Sherman Wilcox (University of New Mexico, Albuquerque)

Language in Motion
The title of my presentation is an intentional double entendre. One sense derives from the primary data that I will bring to bear — the moving, visible signed languages of deaf communities. The second meaning points to the fundamental claim that I will make, that grammar emerges from the production and perception of biological motion.

My talk will be structured in three parts. In the first, I will apply dynamic systems theories to the unification of three systems of biological motion — spoken language, signed language, and gesture. I will argue that all three systems are composed of articulatory gestures, which are specializations of a more general capacity to impose meaning on perceived biological motion.

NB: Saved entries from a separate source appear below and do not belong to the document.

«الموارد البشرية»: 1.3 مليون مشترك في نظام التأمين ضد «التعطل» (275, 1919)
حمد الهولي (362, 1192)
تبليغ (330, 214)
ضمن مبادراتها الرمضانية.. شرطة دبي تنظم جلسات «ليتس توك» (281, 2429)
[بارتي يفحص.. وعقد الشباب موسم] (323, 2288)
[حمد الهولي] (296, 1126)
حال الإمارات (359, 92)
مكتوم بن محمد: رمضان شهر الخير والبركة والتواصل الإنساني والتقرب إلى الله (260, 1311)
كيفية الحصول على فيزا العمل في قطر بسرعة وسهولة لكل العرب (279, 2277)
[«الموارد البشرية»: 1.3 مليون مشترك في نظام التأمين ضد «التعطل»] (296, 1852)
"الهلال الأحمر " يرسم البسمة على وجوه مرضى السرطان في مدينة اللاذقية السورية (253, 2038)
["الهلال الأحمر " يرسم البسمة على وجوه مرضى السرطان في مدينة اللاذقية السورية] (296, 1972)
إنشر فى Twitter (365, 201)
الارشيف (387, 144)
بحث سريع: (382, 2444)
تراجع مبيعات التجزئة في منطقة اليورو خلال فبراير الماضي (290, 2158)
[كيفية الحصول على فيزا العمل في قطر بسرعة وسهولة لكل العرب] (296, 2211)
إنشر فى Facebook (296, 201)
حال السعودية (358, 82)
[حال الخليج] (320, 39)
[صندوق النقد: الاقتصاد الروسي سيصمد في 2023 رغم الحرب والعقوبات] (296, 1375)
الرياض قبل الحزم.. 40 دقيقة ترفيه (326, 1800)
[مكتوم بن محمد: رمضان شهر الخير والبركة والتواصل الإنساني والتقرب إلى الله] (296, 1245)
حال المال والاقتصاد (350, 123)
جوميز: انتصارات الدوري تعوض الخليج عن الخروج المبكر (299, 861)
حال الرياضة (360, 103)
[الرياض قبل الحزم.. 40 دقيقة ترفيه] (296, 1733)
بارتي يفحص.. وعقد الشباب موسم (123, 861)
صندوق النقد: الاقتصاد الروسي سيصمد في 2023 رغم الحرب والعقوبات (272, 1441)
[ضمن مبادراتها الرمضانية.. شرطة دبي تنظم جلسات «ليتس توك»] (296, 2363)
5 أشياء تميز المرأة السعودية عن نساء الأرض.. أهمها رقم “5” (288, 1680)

In part two, I will examine the role played by motion in the grammar of signed languages. A key goal will be to demonstrate the conceptual significance of moving bodies in the emergence of embodied grammar. I will also demonstrate how viewing signed languages and gesture as articulatory gesturing allows us to explore the developmental interface between these two communicative systems.

Finally, in part three, I will turn to the topic of the evolution of language. I will present a new hypothesis that one key aspect of syntax, temporal ordering, is inherent in biological motion. Thus, I will argue that syntax is linked to the neural mechanisms that underlie the organization and production of movement.